Task requirements
Repeat word for word the part of the items below that opens with the line containing "Process in the title" and closes with the line containing "click(x=851, y=349)", both of those lines included. Leave the pictures out of your answer.
▼
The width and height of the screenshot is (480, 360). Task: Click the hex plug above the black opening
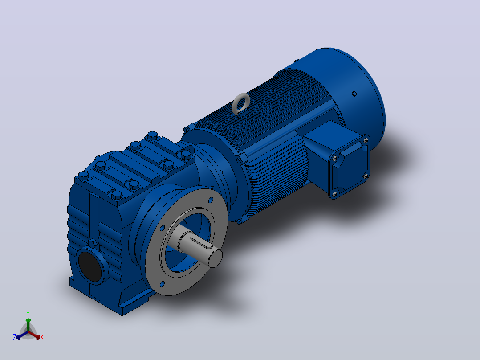point(93,244)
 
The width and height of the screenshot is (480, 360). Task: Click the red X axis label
point(42,337)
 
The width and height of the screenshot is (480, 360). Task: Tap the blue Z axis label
point(14,337)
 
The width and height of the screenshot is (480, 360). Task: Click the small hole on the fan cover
point(354,94)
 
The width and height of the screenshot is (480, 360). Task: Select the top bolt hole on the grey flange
point(211,200)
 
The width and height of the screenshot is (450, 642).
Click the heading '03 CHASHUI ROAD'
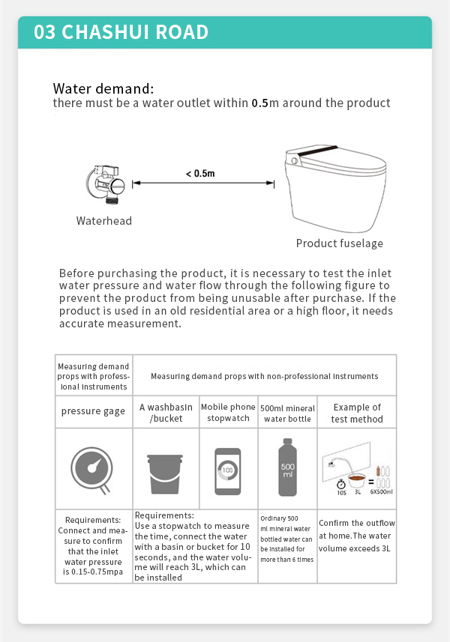tap(122, 32)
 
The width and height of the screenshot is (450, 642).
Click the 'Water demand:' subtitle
tap(103, 88)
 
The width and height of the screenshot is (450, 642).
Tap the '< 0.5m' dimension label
tap(200, 174)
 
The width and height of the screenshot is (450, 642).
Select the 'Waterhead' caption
tap(104, 221)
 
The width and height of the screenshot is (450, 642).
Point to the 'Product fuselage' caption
tap(339, 243)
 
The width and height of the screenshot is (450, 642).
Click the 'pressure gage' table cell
tap(93, 411)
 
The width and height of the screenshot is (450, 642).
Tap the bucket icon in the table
tap(166, 471)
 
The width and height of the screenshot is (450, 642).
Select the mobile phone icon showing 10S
tap(228, 471)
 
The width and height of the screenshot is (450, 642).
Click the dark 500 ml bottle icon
tap(287, 467)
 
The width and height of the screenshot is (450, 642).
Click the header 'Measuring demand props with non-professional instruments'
tap(264, 375)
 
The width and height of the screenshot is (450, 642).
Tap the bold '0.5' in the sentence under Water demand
tap(260, 103)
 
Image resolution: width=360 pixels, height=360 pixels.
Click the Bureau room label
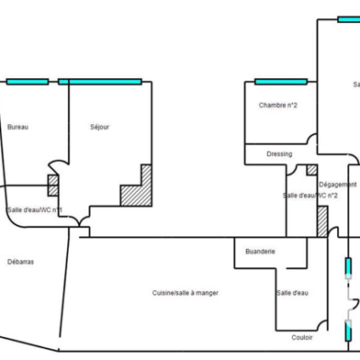[x=17, y=127]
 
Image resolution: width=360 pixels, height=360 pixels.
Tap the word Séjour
[x=100, y=127]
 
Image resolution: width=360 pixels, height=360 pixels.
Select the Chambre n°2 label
[x=277, y=106]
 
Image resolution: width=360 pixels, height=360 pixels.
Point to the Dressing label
[x=279, y=153]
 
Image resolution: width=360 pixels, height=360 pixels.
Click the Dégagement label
[x=338, y=185]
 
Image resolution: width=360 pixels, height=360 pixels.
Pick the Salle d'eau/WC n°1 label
[x=35, y=210]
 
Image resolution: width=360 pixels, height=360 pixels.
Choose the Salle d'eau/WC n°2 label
[x=310, y=196]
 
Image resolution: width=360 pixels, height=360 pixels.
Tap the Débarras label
[x=20, y=262]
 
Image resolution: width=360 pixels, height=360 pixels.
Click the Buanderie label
[x=261, y=251]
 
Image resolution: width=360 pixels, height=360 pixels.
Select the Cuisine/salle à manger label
[x=186, y=293]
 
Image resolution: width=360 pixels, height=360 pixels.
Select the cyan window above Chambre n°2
[x=280, y=82]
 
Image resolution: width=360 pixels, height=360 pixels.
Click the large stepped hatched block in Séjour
[x=138, y=188]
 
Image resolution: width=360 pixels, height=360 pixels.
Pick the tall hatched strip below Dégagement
[x=322, y=220]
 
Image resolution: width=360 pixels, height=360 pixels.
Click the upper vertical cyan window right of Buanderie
[x=347, y=268]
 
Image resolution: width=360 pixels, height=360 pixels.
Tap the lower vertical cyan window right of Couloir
[x=347, y=328]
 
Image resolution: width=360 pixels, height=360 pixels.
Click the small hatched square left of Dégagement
[x=311, y=170]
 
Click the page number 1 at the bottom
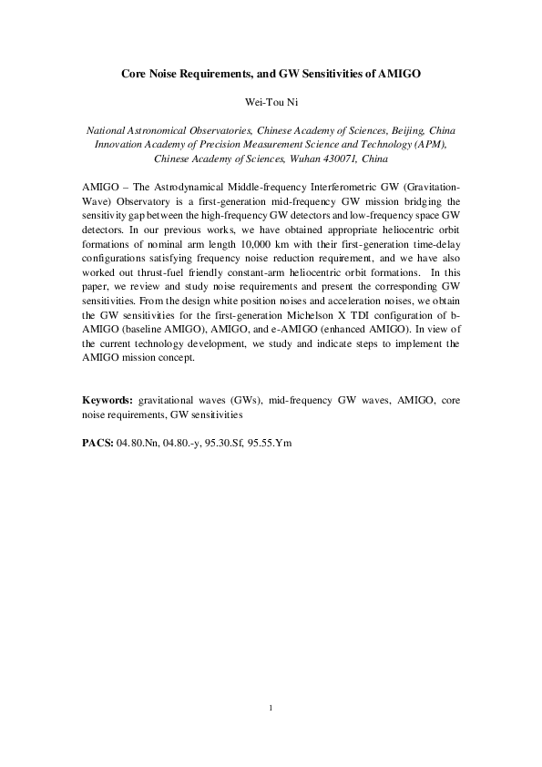coord(271,706)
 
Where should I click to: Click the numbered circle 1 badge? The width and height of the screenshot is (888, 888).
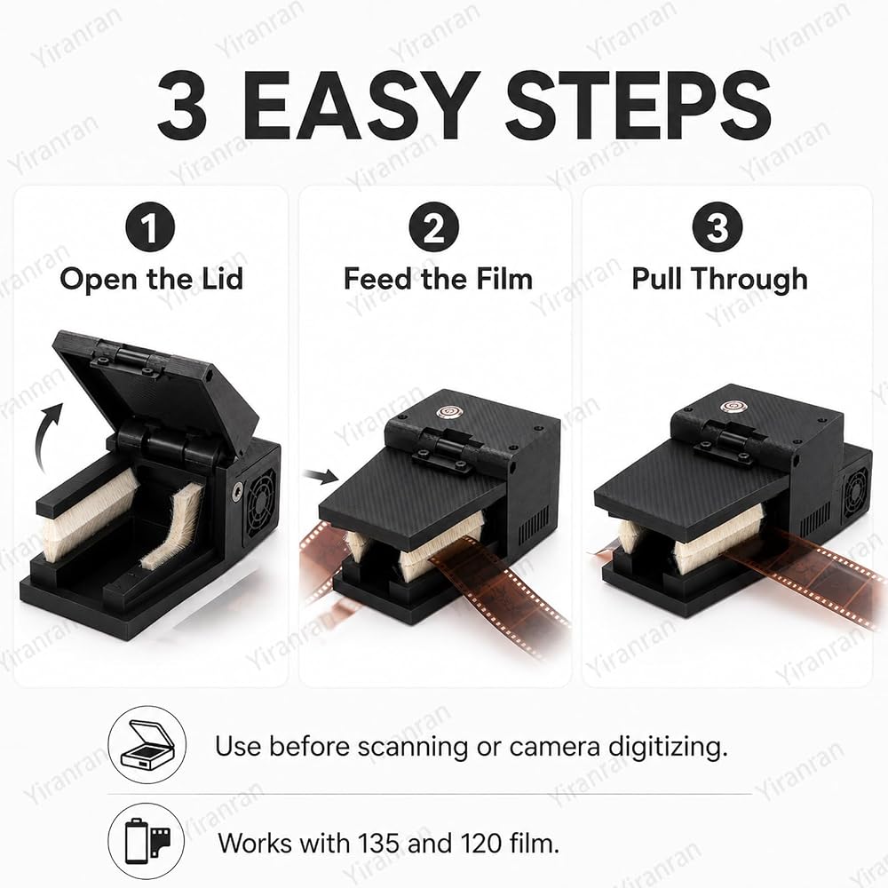[150, 226]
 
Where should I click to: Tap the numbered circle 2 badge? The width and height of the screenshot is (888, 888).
[434, 226]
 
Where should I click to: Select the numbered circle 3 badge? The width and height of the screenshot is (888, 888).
[718, 226]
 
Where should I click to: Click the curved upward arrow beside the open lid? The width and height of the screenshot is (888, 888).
[44, 436]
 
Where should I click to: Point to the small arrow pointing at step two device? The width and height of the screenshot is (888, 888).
[321, 477]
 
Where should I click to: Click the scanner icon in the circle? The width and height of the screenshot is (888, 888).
[147, 745]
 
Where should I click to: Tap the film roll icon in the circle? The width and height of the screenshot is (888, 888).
[147, 842]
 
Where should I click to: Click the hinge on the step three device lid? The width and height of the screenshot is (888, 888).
[728, 437]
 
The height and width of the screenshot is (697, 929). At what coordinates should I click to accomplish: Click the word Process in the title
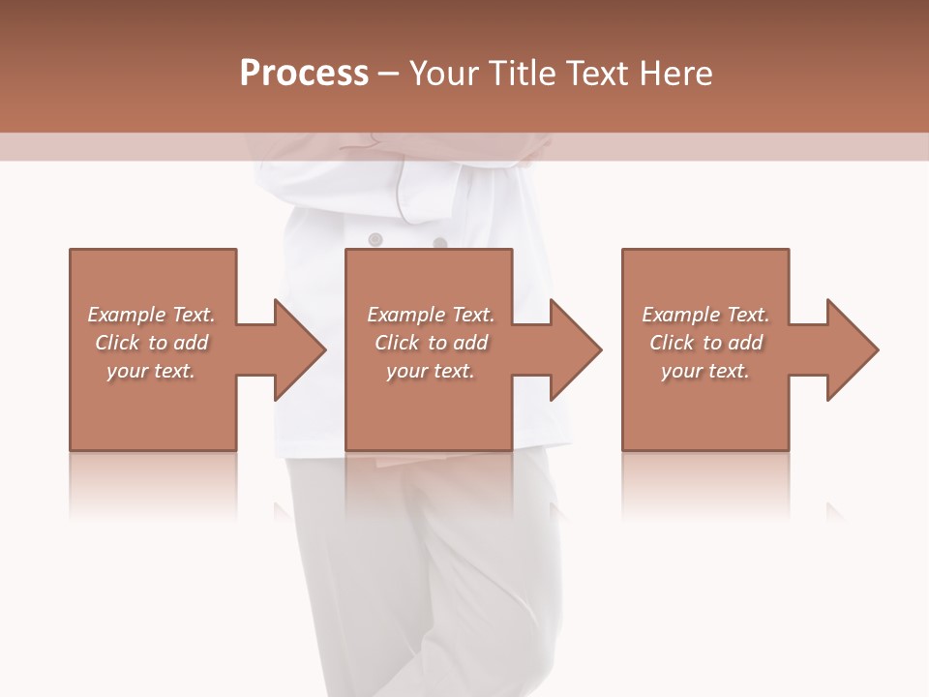click(x=304, y=74)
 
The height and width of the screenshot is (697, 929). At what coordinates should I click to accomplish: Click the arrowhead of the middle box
click(x=575, y=349)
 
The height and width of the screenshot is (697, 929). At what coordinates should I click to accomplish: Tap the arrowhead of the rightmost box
click(x=851, y=349)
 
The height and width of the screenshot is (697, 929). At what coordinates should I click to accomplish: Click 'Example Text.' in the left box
click(x=151, y=315)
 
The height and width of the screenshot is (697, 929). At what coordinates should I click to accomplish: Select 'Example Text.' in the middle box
click(x=431, y=315)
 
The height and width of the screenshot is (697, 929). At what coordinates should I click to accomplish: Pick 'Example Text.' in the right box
click(x=705, y=315)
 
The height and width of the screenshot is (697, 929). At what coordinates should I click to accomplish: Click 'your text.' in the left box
click(x=151, y=371)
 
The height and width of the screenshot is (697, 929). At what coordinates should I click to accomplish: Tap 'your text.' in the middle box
click(x=431, y=371)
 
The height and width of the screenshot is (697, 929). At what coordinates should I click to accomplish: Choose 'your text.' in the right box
click(x=705, y=371)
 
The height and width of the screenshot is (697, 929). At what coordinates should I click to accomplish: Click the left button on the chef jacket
click(x=375, y=239)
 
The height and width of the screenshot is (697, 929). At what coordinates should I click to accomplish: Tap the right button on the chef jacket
click(x=439, y=243)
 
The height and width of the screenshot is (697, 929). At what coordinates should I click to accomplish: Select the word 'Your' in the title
click(x=445, y=74)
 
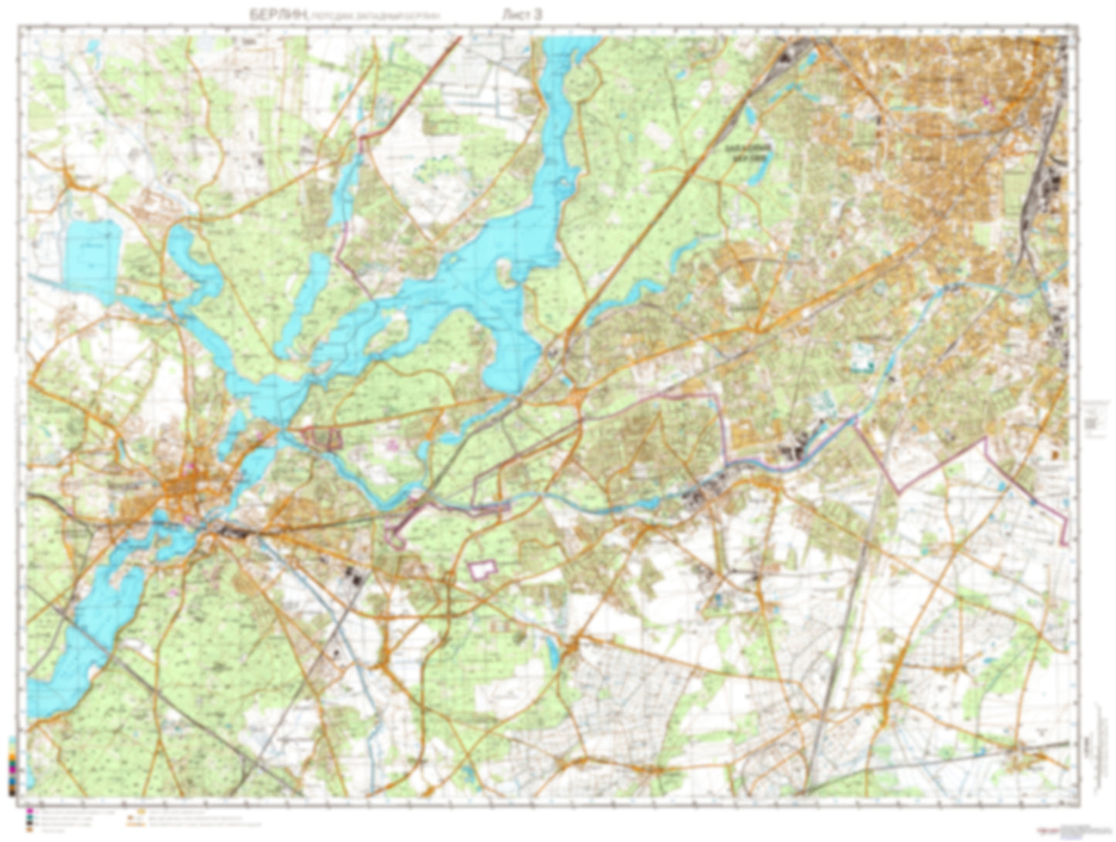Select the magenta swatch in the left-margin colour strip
pos(12,770)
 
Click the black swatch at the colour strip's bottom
pos(12,793)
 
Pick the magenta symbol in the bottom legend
pos(29,810)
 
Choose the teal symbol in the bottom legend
pos(29,817)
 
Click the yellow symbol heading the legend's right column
pos(141,811)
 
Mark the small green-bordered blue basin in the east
pos(862,357)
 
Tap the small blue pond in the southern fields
pos(552,653)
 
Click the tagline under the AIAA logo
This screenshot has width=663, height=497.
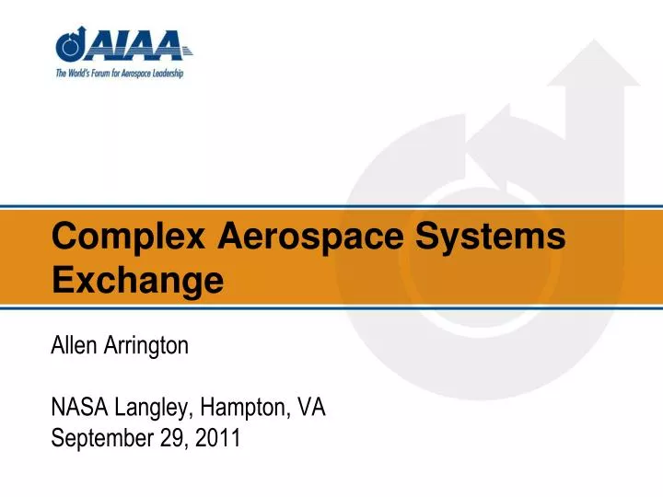coord(119,72)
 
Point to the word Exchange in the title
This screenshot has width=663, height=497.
coord(138,277)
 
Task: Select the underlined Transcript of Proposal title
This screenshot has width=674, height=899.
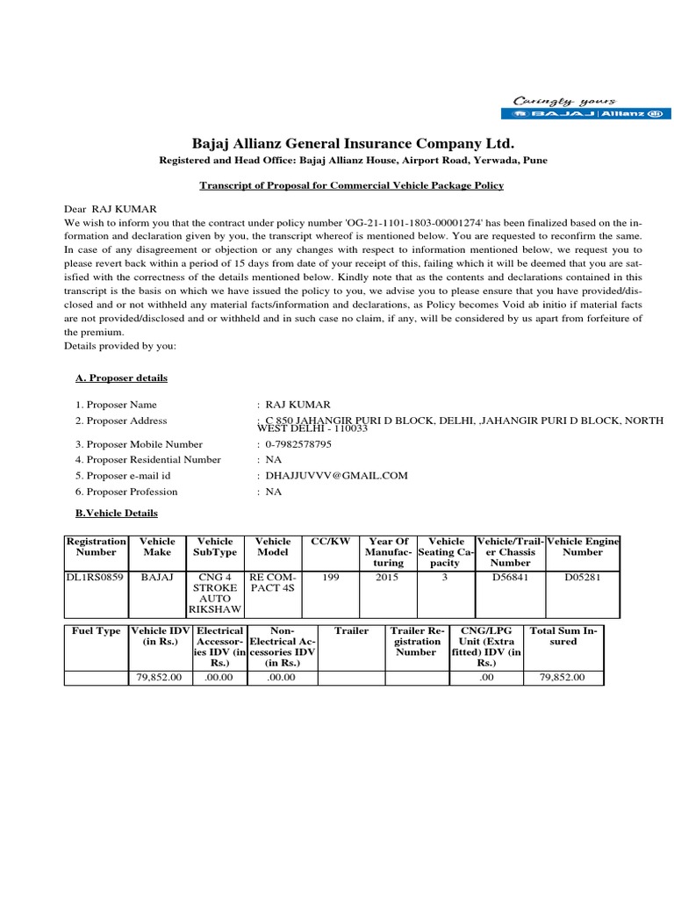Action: click(x=351, y=186)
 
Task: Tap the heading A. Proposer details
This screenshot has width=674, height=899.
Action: click(x=121, y=378)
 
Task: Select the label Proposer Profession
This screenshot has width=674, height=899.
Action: click(x=140, y=492)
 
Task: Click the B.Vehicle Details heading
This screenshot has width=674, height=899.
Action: click(x=117, y=513)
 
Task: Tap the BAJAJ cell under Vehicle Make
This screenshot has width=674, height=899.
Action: click(x=158, y=579)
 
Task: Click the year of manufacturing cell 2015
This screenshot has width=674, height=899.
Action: click(x=387, y=579)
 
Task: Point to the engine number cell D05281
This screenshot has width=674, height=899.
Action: click(x=584, y=579)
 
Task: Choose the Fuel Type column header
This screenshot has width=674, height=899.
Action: click(x=97, y=631)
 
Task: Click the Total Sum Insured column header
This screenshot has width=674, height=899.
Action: click(x=563, y=636)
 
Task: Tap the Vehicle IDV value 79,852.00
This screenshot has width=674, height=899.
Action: click(x=160, y=678)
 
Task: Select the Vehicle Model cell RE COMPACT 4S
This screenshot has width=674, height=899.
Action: click(x=272, y=585)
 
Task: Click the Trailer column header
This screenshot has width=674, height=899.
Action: click(x=351, y=631)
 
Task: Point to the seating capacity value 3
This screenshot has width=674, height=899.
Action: click(x=445, y=579)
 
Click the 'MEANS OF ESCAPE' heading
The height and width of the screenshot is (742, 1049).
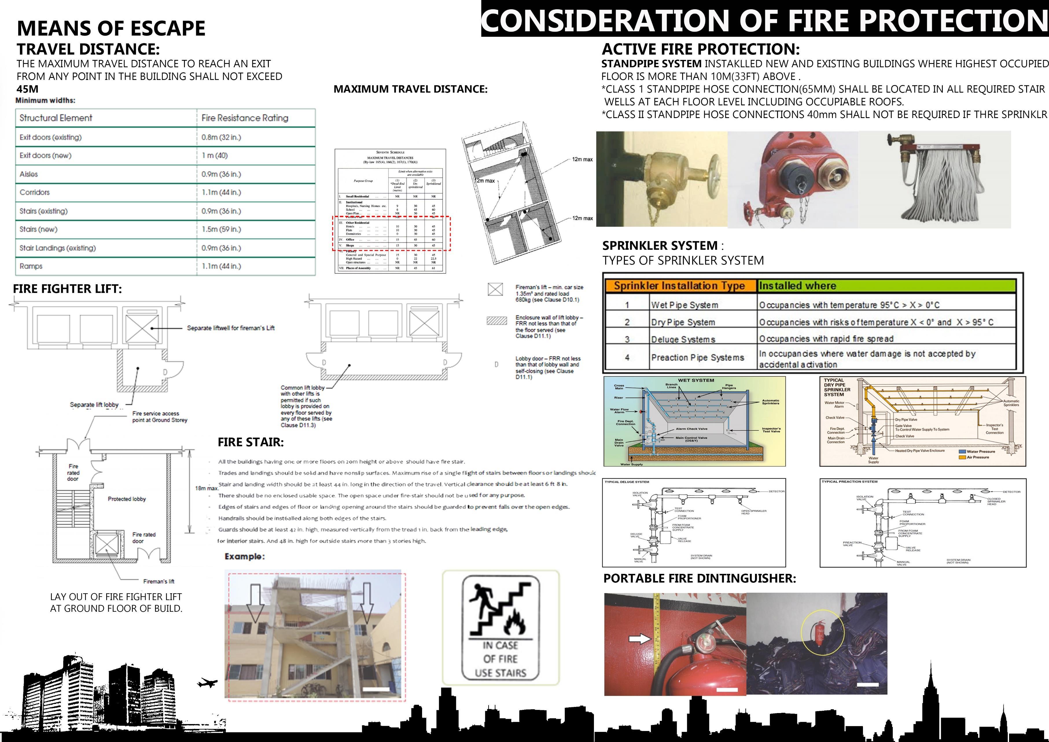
▲
Solved problem
The height and width of the screenshot is (697, 929). At what coordinates should I click to accomplish: Click the word Process in the title
click(x=304, y=74)
 
The height and width of the screenshot is (697, 929). At what coordinates should I click to accomplish: Click the arrowhead of the middle box
click(x=575, y=349)
 
The height and width of the screenshot is (697, 929). At what coordinates should I click to accomplish: Tap the arrowhead of the rightmost box
click(x=851, y=349)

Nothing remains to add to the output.